OK - that was a pretty good reply. I never looked at it that way and you're a clearly bringing something to the table here. I would add that since they tend to stay after coming here, it is still better than their homeland, though in fact they may just be stuck and determined to make the best of it.
Originally Posted by Jewish Lawyer
Thanks, I may be a bleeding heart liberal progressive (and damn proud of it), but I do try and bring a pragmatic bent to looking at these issues.
In most cases, yes, America is better than their homeland(s) in most (or at least enough) ways.

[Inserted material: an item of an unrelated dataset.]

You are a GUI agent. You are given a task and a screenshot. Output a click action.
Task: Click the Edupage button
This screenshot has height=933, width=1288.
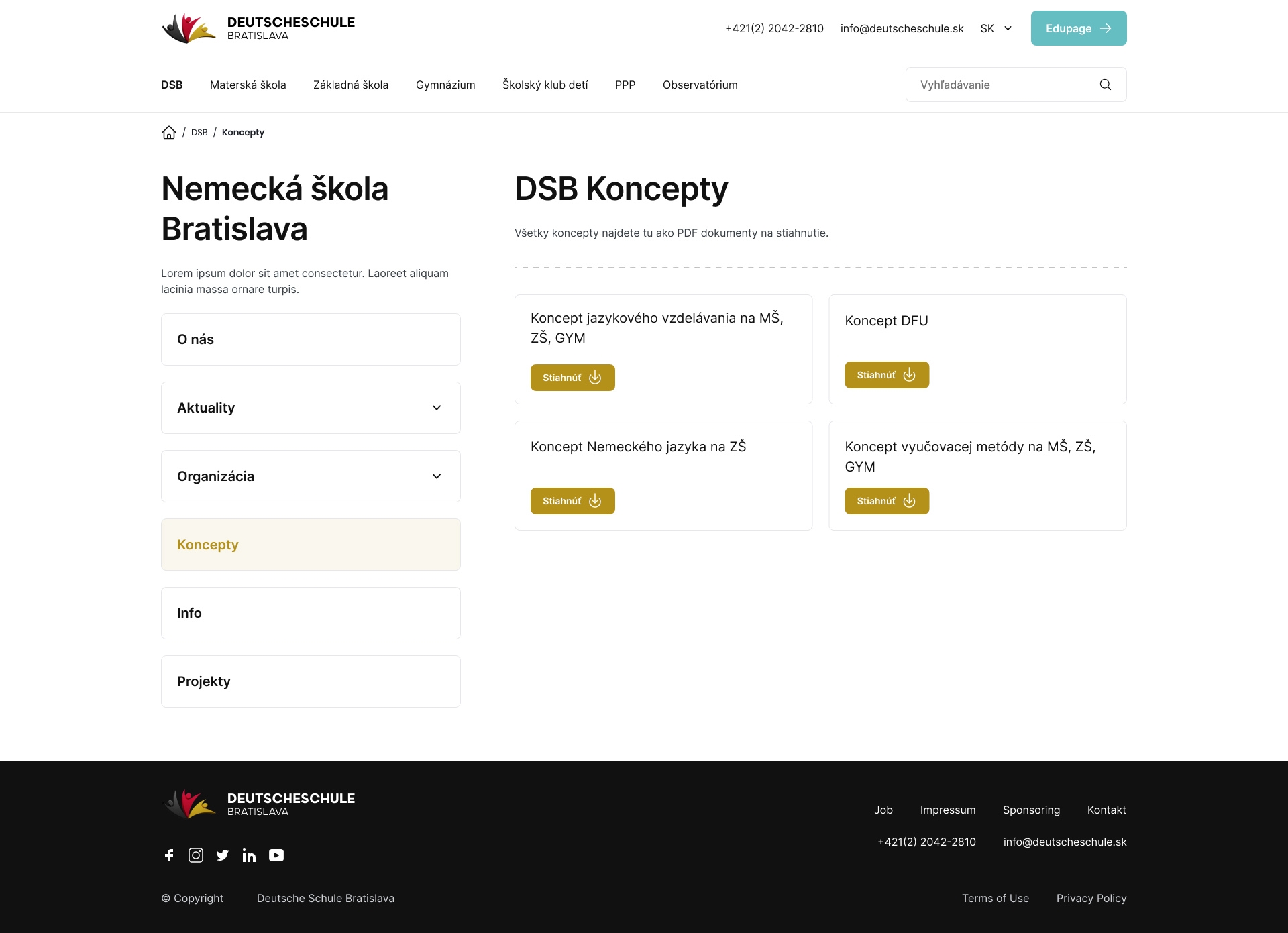point(1079,28)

Also, immigrants tend to settle together in areas and support each other (they are often the best educated and most entrepreneurial people from their countries so they fit well with American ideals and values) which American blacks do too, but American blacks have some additional inbuilt barriers and prejudices against them (perceived as lazy and criminal and policed and incarcerated heavily out of all proportion).
I have a niece struggling with addiction and heard Dr. Carl Hart (the first black Ph.D. neuro-scientist tenured at Columbia U.) speak with Chris Hayes so I'm reading his autobiography mainly for the scientific approach to addiction. It really does challenge what we know about drugs and society, but it is an important view into what it is like to grow up poor and black in America. He tells what "hood" society is like from a person who has transitioned from the "hood" to an Ivy League professorship. It is eye opening and he writes clearly and in a very matter-of-fact manner with no blame at all.
Hart grew up in a lower middle class neighborhood, but when his parents divorced when he was 11 he moved with his mother to the Miami "hood" so his formative teenage years were lived in some of the toughest parts of Miami. He tells what it was like to survive with parents who struggled to put a roof over their heads and food on the table and calls out his luck at having sisters who took care of him, strong grandmothers, athletic and musical talent that kept him out of trouble and some math ability. If not for luck (first that he decided to join the Air Force when he didn't get an athletic scholarship to college, later more luck) he could easily have wound up slinging rock and/or in jail. It was never clear until he got his Columbia professorship that he would succeed in the end and at any time it was possible, even likely that he could easily have taken another course and sunk into obscurity. At no point was it clearly obvious that he would make the "good" decision and it would work out for him. I think it is an important book because it gives some insight into what American black communities are really like and perhaps some hints about how we might really help them solve their own problems and become more mainstream (unlocking the talent and entrepreneurial ability that are there and being wasted). Obviously formulating drug and incarceration policy and laws based on science rather than anecdote and hysteria would be a good first step.